What to work on
I would like every record printed again, exactly as shown.

=-=-=

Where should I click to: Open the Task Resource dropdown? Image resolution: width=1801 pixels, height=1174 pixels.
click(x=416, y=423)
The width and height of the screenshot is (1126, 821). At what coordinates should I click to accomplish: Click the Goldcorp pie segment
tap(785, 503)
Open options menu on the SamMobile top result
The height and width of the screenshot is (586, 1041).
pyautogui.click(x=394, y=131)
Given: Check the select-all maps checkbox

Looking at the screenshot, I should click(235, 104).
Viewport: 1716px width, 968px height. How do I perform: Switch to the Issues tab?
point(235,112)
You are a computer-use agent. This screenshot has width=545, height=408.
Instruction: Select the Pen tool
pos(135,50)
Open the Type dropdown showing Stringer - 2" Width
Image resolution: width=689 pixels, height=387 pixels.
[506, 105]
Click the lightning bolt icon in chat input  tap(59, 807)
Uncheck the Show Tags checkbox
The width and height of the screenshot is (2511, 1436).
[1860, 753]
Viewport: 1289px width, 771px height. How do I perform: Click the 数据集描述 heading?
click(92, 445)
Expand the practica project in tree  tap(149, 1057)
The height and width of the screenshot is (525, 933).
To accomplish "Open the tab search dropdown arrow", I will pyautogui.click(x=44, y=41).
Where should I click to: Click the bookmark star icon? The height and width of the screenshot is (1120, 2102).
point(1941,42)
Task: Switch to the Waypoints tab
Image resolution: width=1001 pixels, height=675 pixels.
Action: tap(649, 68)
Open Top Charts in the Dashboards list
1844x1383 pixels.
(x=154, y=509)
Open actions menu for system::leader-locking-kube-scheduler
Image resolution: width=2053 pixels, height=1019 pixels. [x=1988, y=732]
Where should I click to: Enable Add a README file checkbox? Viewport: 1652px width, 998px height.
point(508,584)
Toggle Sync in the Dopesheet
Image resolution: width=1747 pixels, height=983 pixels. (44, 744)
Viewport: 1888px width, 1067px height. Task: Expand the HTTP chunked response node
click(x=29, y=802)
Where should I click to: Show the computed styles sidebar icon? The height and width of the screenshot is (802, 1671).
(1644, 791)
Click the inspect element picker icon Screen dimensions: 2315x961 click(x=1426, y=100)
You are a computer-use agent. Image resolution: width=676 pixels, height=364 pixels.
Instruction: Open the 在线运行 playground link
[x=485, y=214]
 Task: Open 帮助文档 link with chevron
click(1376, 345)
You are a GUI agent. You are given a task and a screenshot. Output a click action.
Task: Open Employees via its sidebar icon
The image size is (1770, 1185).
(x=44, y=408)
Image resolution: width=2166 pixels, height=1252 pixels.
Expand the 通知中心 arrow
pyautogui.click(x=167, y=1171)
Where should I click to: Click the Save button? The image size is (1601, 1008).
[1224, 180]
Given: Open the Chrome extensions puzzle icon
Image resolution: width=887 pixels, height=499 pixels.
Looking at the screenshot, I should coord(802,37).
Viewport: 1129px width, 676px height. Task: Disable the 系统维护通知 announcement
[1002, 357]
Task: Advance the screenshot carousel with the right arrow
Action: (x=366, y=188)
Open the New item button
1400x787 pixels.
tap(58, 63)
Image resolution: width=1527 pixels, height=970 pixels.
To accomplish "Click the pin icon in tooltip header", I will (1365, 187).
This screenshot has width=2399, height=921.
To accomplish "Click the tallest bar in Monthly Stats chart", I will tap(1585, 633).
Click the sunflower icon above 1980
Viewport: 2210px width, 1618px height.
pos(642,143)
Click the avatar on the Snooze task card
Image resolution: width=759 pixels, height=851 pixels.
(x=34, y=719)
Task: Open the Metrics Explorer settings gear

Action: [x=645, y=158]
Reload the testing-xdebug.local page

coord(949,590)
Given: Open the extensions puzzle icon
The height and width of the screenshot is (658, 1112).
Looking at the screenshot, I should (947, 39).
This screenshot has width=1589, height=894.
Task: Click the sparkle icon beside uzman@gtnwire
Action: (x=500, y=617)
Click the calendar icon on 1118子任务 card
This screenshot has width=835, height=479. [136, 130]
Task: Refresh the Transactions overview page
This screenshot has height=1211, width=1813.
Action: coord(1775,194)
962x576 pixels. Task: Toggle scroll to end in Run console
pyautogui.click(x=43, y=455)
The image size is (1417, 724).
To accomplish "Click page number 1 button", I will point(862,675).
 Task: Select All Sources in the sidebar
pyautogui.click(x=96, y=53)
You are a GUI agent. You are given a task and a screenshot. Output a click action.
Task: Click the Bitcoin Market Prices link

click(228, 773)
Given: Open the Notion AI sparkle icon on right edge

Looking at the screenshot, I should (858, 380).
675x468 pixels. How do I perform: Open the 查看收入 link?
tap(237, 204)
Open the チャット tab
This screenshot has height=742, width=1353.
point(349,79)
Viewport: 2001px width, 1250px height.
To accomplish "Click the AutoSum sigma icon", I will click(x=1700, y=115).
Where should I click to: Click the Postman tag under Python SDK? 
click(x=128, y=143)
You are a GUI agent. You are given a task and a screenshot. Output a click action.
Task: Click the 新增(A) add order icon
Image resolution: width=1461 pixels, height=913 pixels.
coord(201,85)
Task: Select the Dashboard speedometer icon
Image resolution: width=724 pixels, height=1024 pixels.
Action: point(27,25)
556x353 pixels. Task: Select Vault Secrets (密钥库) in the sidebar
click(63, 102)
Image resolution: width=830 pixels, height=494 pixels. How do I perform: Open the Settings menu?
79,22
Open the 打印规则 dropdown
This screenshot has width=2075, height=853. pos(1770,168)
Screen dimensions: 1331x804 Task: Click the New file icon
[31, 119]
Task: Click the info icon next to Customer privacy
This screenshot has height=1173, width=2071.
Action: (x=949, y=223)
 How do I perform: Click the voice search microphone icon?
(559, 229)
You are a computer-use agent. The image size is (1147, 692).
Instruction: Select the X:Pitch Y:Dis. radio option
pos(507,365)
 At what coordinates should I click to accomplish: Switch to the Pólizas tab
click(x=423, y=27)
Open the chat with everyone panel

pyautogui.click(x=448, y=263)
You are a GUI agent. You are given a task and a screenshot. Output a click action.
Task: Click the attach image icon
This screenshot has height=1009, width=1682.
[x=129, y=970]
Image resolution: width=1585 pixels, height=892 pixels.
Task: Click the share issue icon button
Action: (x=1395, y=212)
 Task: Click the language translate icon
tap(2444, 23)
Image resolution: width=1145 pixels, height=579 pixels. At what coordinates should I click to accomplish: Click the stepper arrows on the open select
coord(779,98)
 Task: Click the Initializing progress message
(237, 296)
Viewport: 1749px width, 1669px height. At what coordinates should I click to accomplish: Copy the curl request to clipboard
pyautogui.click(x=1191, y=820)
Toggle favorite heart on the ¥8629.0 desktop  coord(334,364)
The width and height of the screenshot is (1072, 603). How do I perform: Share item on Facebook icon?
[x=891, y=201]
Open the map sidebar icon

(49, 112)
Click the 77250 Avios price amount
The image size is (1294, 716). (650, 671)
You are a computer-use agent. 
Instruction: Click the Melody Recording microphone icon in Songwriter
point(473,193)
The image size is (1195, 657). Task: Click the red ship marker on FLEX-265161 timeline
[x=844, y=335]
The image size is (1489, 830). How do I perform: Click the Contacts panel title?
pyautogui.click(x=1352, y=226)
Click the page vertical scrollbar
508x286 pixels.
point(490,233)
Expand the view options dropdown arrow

=-=-=

Answer to the exercise
Where should I click to: Open the Task Resource dropdown? Image resolution: width=1801 pixels, height=1174 pixels.
click(x=416, y=423)
The width and height of the screenshot is (1126, 821). At what coordinates should I click to accomplish: Click the Goldcorp pie segment
tap(785, 503)
Open options menu on the SamMobile top result
The height and width of the screenshot is (586, 1041).
pyautogui.click(x=394, y=131)
Given: Check the select-all maps checkbox

Looking at the screenshot, I should click(235, 104).
Viewport: 1716px width, 968px height. How do I perform: Switch to the Issues tab?
point(235,112)
You are a computer-use agent. This screenshot has width=545, height=408.
Instruction: Select the Pen tool
pos(135,50)
Open the Type dropdown showing Stringer - 2" Width
Image resolution: width=689 pixels, height=387 pixels.
[506, 105]
Click the lightning bolt icon in chat input  tap(59, 807)
Uncheck the Show Tags checkbox
The width and height of the screenshot is (2511, 1436).
[1860, 753]
Viewport: 1289px width, 771px height. How do I perform: Click the 数据集描述 heading?
click(92, 445)
Expand the practica project in tree  tap(149, 1057)
The height and width of the screenshot is (525, 933).
To accomplish "Open the tab search dropdown arrow", I will pyautogui.click(x=44, y=41).
Where should I click to: Click the bookmark star icon? The height and width of the screenshot is (1120, 2102).
point(1941,42)
Task: Switch to the Waypoints tab
Image resolution: width=1001 pixels, height=675 pixels.
Action: tap(649, 68)
Open Top Charts in the Dashboards list
1844x1383 pixels.
(x=154, y=509)
Open actions menu for system::leader-locking-kube-scheduler
Image resolution: width=2053 pixels, height=1019 pixels. [x=1988, y=732]
Where should I click to: Enable Add a README file checkbox? Viewport: 1652px width, 998px height.
point(508,584)
Toggle Sync in the Dopesheet
Image resolution: width=1747 pixels, height=983 pixels. (44, 744)
Viewport: 1888px width, 1067px height. Task: Expand the HTTP chunked response node
click(x=29, y=802)
Where should I click to: Show the computed styles sidebar icon? The height and width of the screenshot is (802, 1671).
(1644, 791)
Click the inspect element picker icon Screen dimensions: 2315x961 click(x=1426, y=100)
You are a computer-use agent. Image resolution: width=676 pixels, height=364 pixels.
Instruction: Open the 在线运行 playground link
[x=485, y=214]
 Task: Open 帮助文档 link with chevron
click(1376, 345)
You are a GUI agent. You are given a task and a screenshot. Output a click action.
Task: Open Employees via its sidebar icon
The image size is (1770, 1185).
(x=44, y=408)
Image resolution: width=2166 pixels, height=1252 pixels.
Expand the 通知中心 arrow
pyautogui.click(x=167, y=1171)
Where should I click to: Click the Save button? The image size is (1601, 1008).
[1224, 180]
Given: Open the Chrome extensions puzzle icon
Image resolution: width=887 pixels, height=499 pixels.
Looking at the screenshot, I should coord(802,37).
Viewport: 1129px width, 676px height. Task: Disable the 系统维护通知 announcement
[1002, 357]
Task: Advance the screenshot carousel with the right arrow
Action: (x=366, y=188)
Open the New item button
1400x787 pixels.
tap(58, 63)
Image resolution: width=1527 pixels, height=970 pixels.
To accomplish "Click the pin icon in tooltip header", I will (1365, 187).
This screenshot has width=2399, height=921.
To accomplish "Click the tallest bar in Monthly Stats chart", I will tap(1585, 633).
Click the sunflower icon above 1980
Viewport: 2210px width, 1618px height.
pos(642,143)
Click the avatar on the Snooze task card
Image resolution: width=759 pixels, height=851 pixels.
(x=34, y=719)
Task: Open the Metrics Explorer settings gear

Action: [x=645, y=158]
Reload the testing-xdebug.local page

coord(949,590)
Given: Open the extensions puzzle icon
The height and width of the screenshot is (658, 1112).
Looking at the screenshot, I should (947, 39).
This screenshot has width=1589, height=894.
Task: Click the sparkle icon beside uzman@gtnwire
Action: (x=500, y=617)
Click the calendar icon on 1118子任务 card
This screenshot has width=835, height=479. [136, 130]
Task: Refresh the Transactions overview page
This screenshot has height=1211, width=1813.
Action: coord(1775,194)
962x576 pixels. Task: Toggle scroll to end in Run console
pyautogui.click(x=43, y=455)
The image size is (1417, 724).
To accomplish "Click page number 1 button", I will point(862,675).
 Task: Select All Sources in the sidebar
pyautogui.click(x=96, y=53)
You are a GUI agent. You are given a task and a screenshot. Output a click action.
Task: Click the Bitcoin Market Prices link

click(228, 773)
Given: Open the Notion AI sparkle icon on right edge

Looking at the screenshot, I should (858, 380).
675x468 pixels. How do I perform: Open the 查看收入 link?
tap(237, 204)
Open the チャット tab
This screenshot has height=742, width=1353.
point(349,79)
Viewport: 2001px width, 1250px height.
To accomplish "Click the AutoSum sigma icon", I will click(x=1700, y=115).
Where should I click to: Click the Postman tag under Python SDK? 
click(x=128, y=143)
You are a GUI agent. You are given a task and a screenshot. Output a click action.
Task: Click the 新增(A) add order icon
Image resolution: width=1461 pixels, height=913 pixels.
coord(201,85)
Task: Select the Dashboard speedometer icon
Image resolution: width=724 pixels, height=1024 pixels.
Action: point(27,25)
556x353 pixels. Task: Select Vault Secrets (密钥库) in the sidebar
click(63, 102)
Image resolution: width=830 pixels, height=494 pixels. How do I perform: Open the Settings menu?
79,22
Open the 打印规则 dropdown
This screenshot has width=2075, height=853. pos(1770,168)
Screen dimensions: 1331x804 Task: Click the New file icon
[31, 119]
Task: Click the info icon next to Customer privacy
This screenshot has height=1173, width=2071.
Action: (x=949, y=223)
 How do I perform: Click the voice search microphone icon?
(559, 229)
You are a computer-use agent. The image size is (1147, 692).
Instruction: Select the X:Pitch Y:Dis. radio option
pos(507,365)
 At what coordinates should I click to accomplish: Switch to the Pólizas tab
click(x=423, y=27)
Open the chat with everyone panel

pyautogui.click(x=448, y=263)
You are a GUI agent. You are given a task and a screenshot. Output a click action.
Task: Click the attach image icon
This screenshot has height=1009, width=1682.
[x=129, y=970]
Image resolution: width=1585 pixels, height=892 pixels.
Task: Click the share issue icon button
Action: (x=1395, y=212)
 Task: Click the language translate icon
tap(2444, 23)
Image resolution: width=1145 pixels, height=579 pixels. At what coordinates should I click to accomplish: Click the stepper arrows on the open select
coord(779,98)
 Task: Click the Initializing progress message
(237, 296)
Viewport: 1749px width, 1669px height. At what coordinates should I click to accomplish: Copy the curl request to clipboard
pyautogui.click(x=1191, y=820)
Toggle favorite heart on the ¥8629.0 desktop  coord(334,364)
The width and height of the screenshot is (1072, 603). How do I perform: Share item on Facebook icon?
[x=891, y=201]
Open the map sidebar icon

(49, 112)
Click the 77250 Avios price amount
The image size is (1294, 716). (650, 671)
You are a computer-use agent. 
Instruction: Click the Melody Recording microphone icon in Songwriter
point(473,193)
The image size is (1195, 657). Task: Click the red ship marker on FLEX-265161 timeline
[x=844, y=335]
The image size is (1489, 830). How do I perform: Click the Contacts panel title?
pyautogui.click(x=1352, y=226)
Click the page vertical scrollbar
508x286 pixels.
point(490,233)
Expand the view options dropdown arrow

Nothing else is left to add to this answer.